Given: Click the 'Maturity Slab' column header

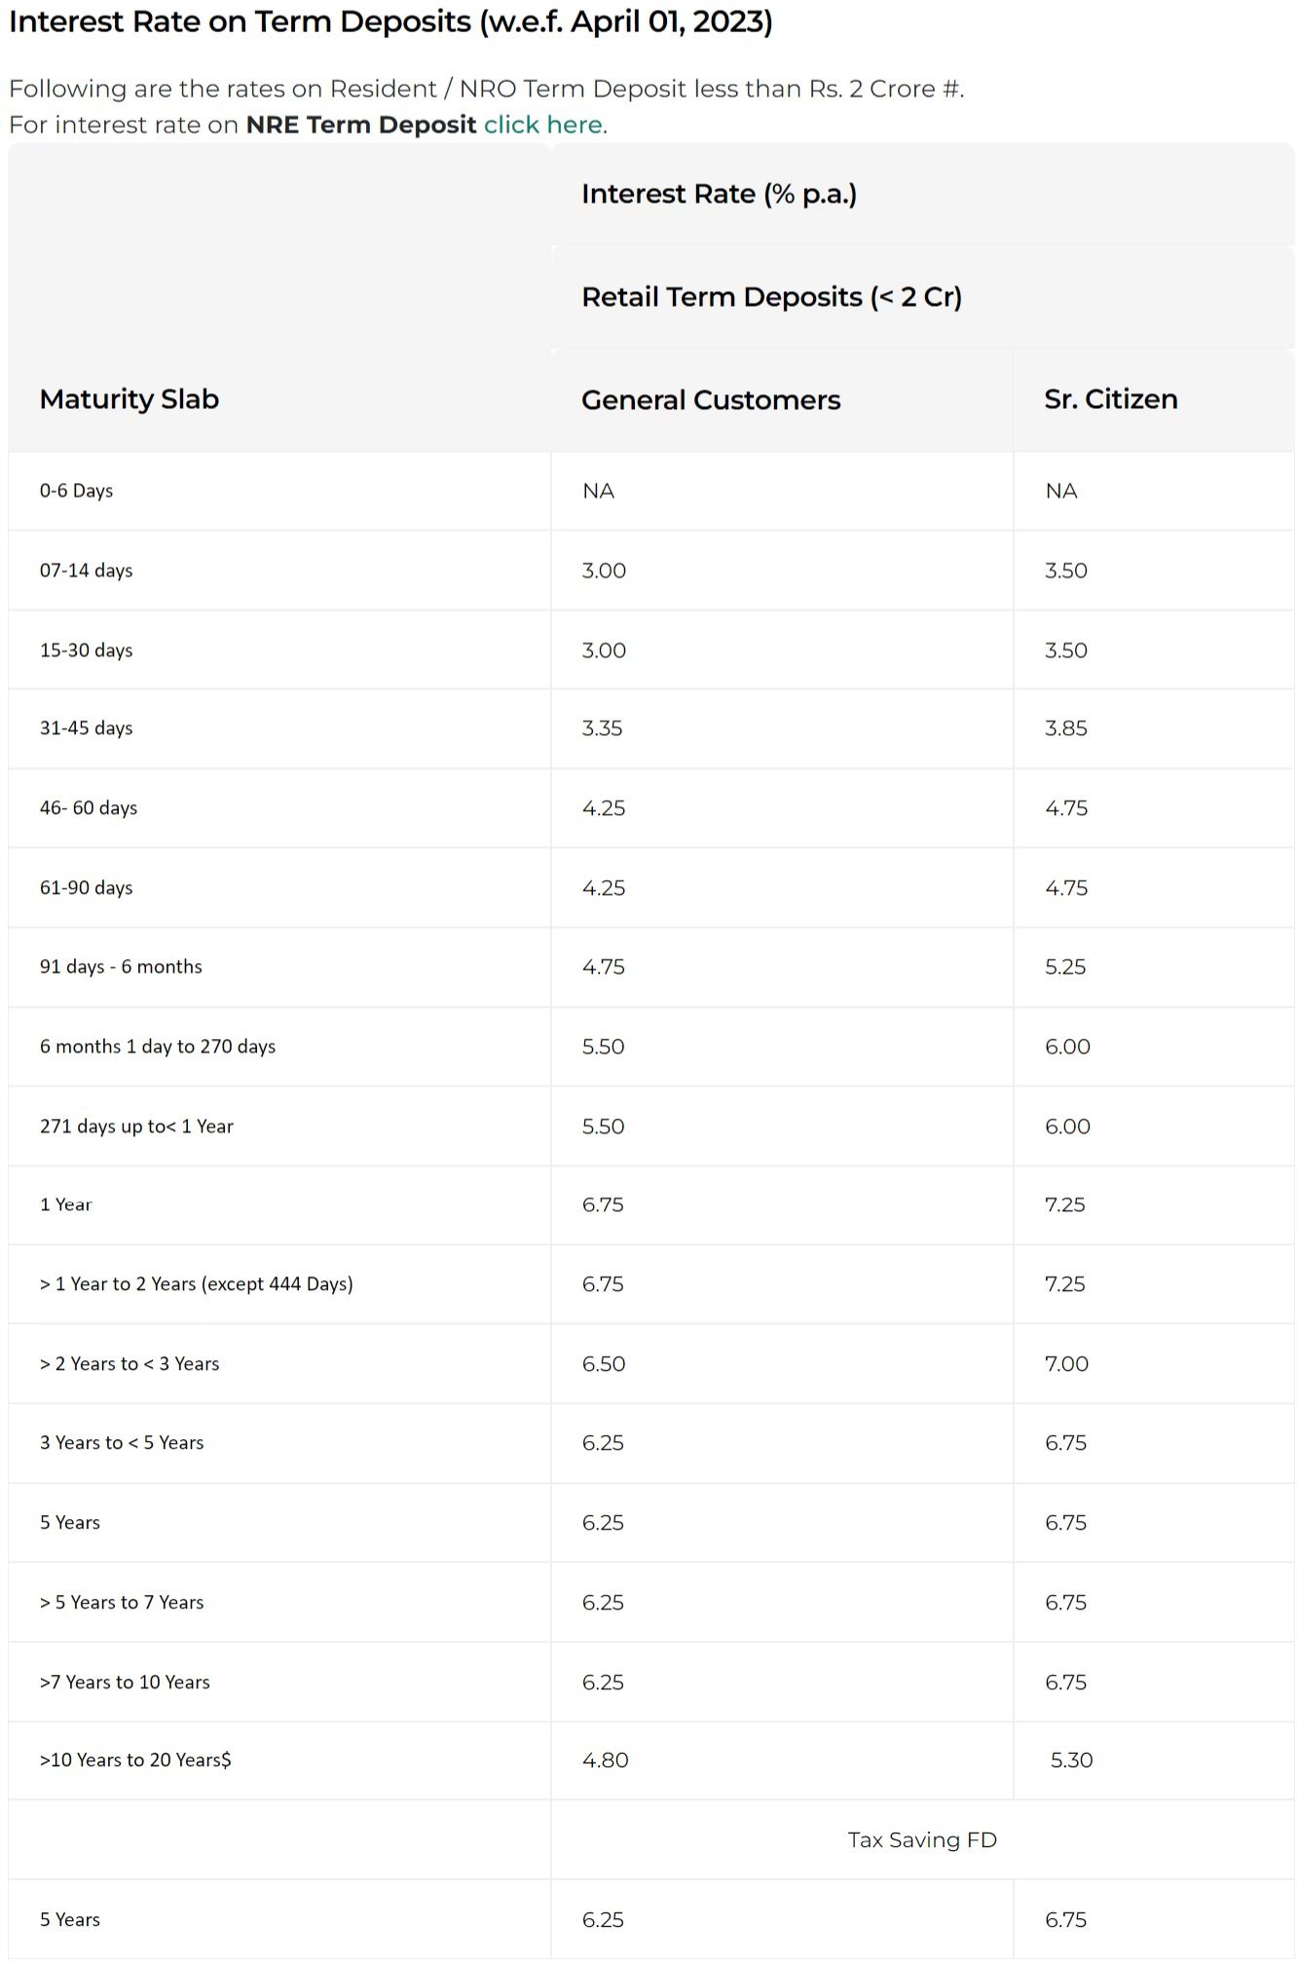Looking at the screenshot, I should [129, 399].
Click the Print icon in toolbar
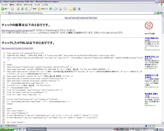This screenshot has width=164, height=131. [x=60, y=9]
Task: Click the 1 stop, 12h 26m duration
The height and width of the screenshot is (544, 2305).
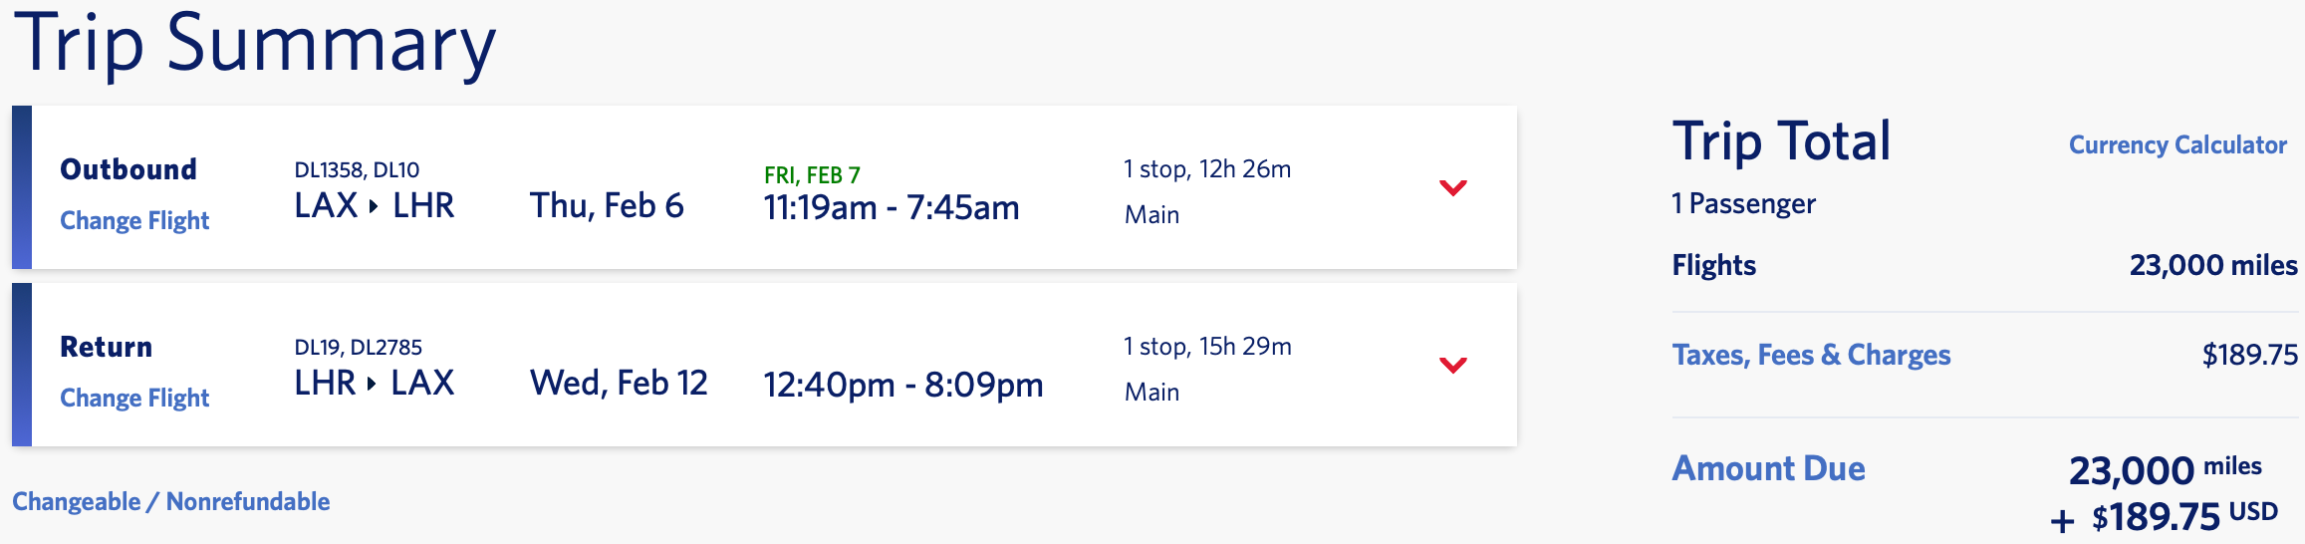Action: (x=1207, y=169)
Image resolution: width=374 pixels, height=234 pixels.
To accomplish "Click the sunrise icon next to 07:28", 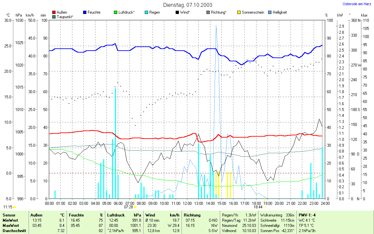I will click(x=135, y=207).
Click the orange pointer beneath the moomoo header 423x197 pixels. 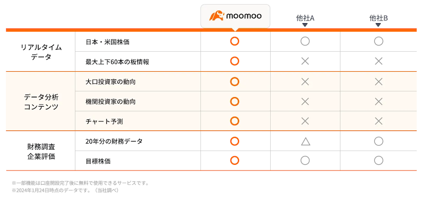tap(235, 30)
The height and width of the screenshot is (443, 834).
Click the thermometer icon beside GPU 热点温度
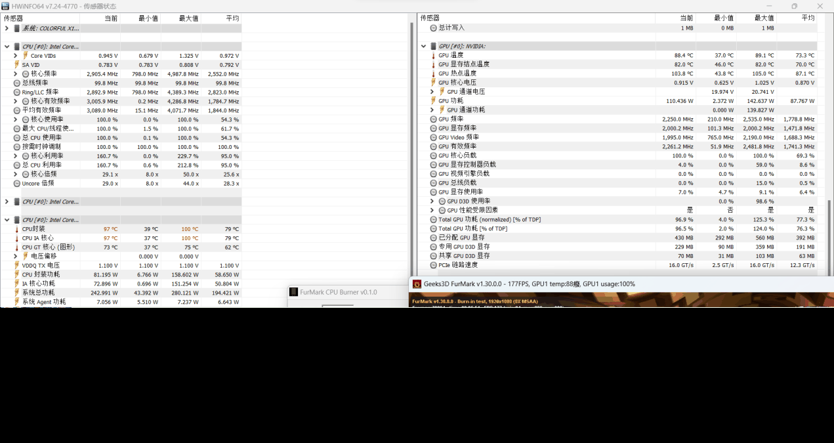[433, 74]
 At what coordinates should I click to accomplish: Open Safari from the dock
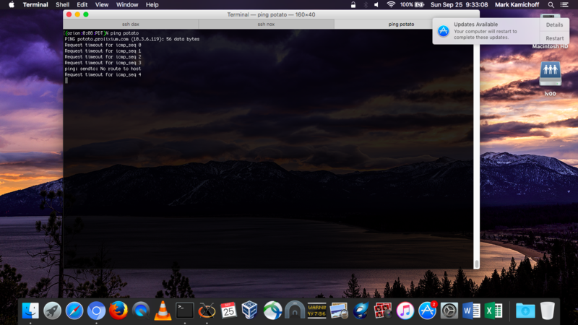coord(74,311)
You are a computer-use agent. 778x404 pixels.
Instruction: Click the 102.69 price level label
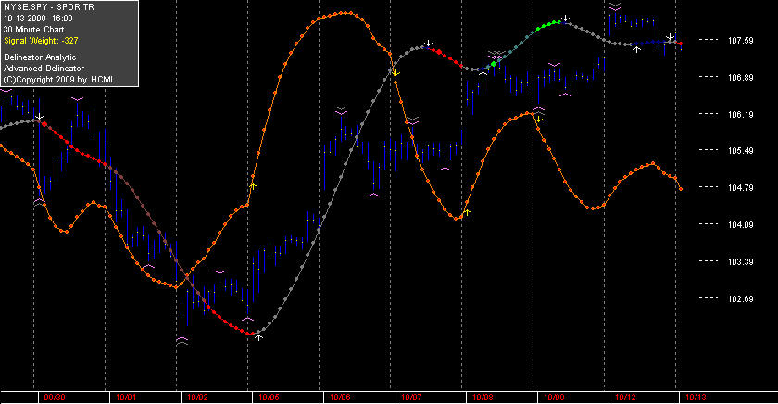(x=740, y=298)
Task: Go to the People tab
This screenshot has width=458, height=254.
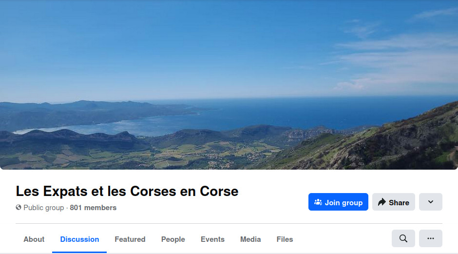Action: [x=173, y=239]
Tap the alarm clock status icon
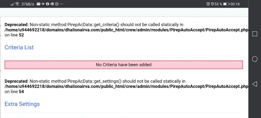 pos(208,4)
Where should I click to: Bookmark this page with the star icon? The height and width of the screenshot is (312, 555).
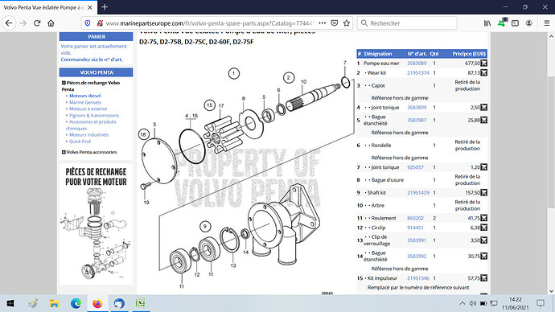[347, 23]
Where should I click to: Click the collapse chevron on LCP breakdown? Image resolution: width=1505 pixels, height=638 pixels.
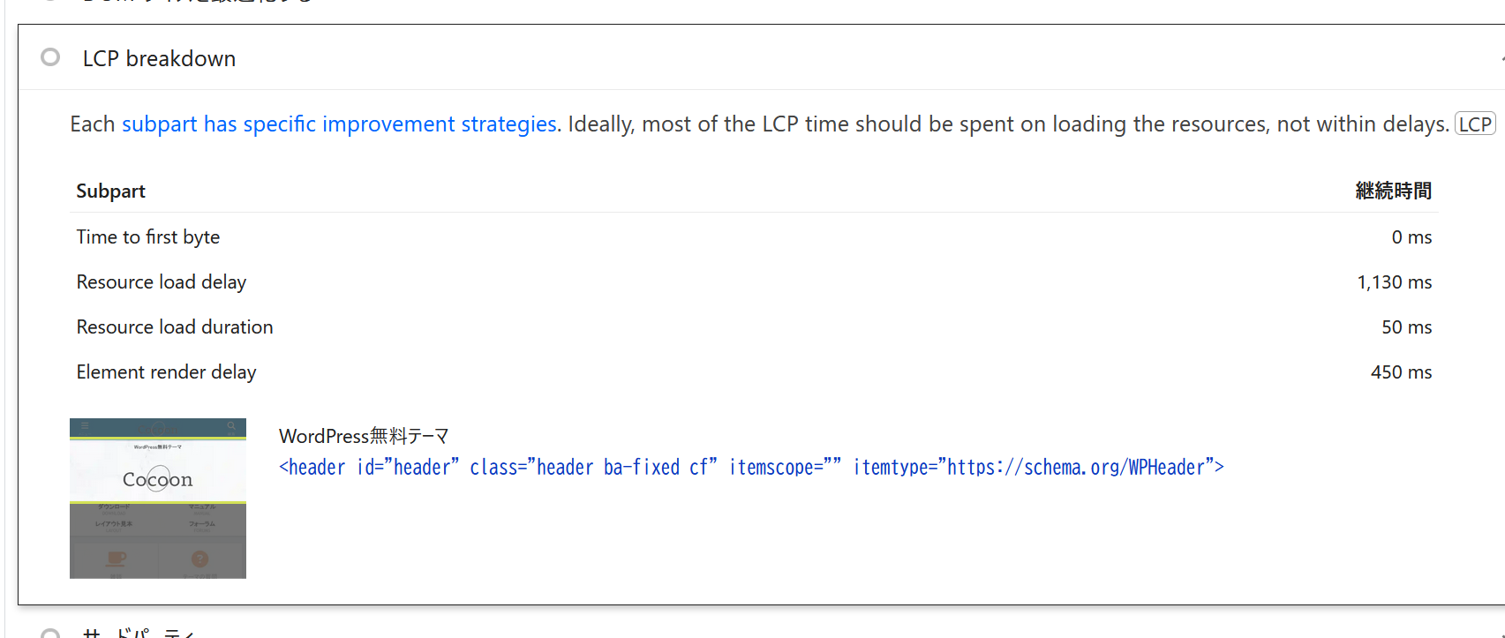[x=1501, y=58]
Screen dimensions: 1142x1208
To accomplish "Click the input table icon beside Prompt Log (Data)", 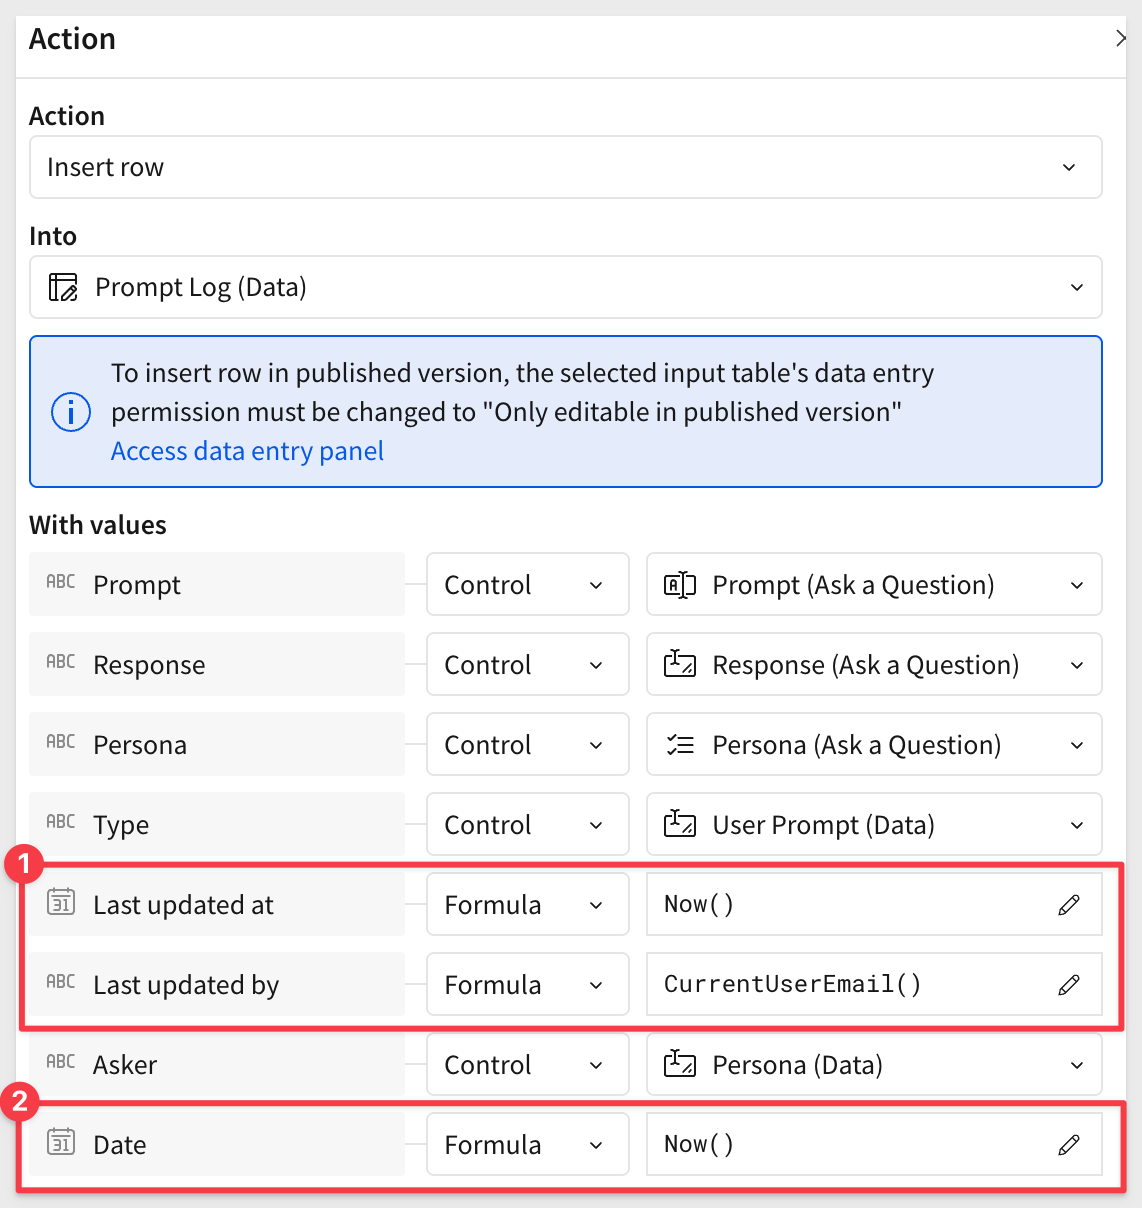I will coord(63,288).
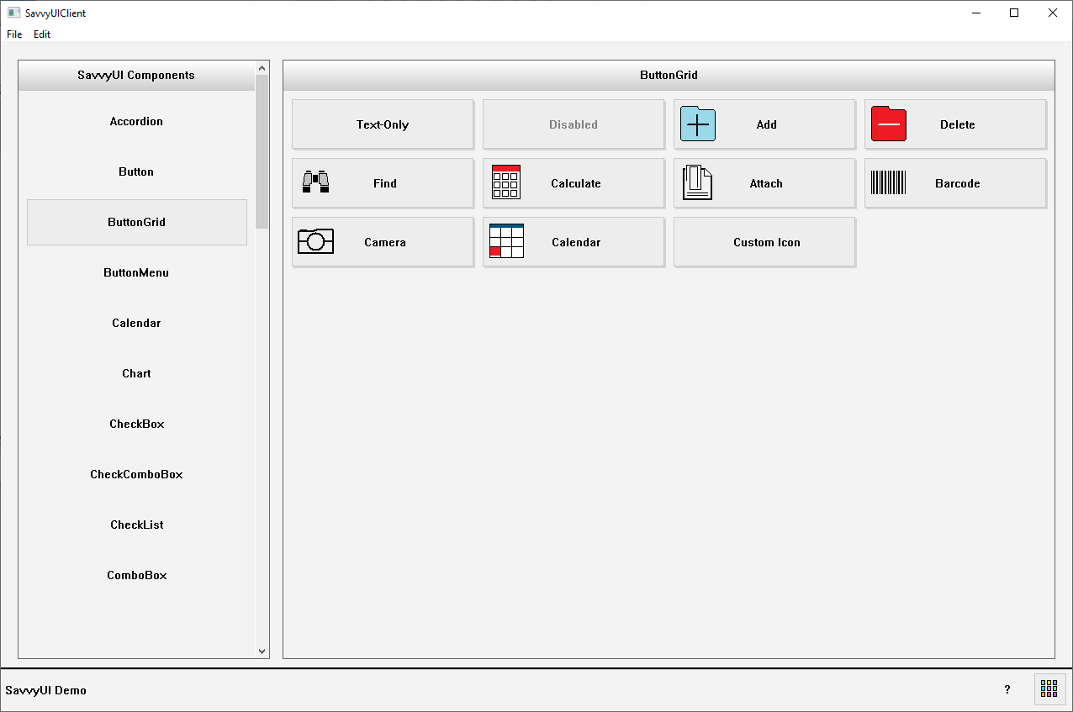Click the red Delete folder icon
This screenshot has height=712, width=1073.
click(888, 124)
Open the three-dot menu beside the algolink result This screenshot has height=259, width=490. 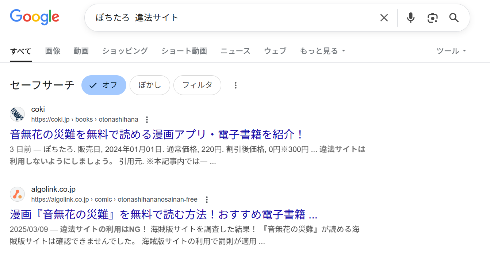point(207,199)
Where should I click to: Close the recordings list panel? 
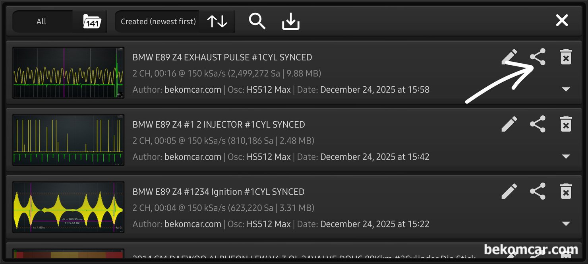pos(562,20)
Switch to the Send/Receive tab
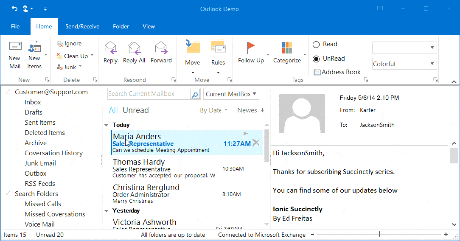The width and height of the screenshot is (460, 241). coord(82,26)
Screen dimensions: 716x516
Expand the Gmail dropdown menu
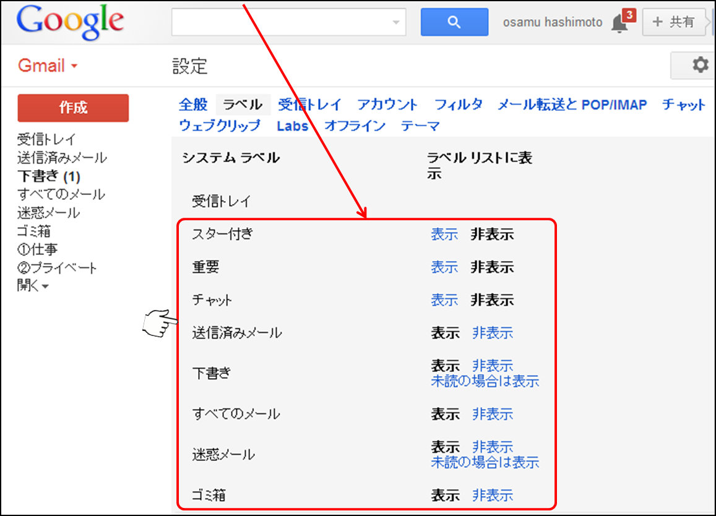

==============================

Within the material above, tally each line that contains "dimensions" and respond with the tally only.

2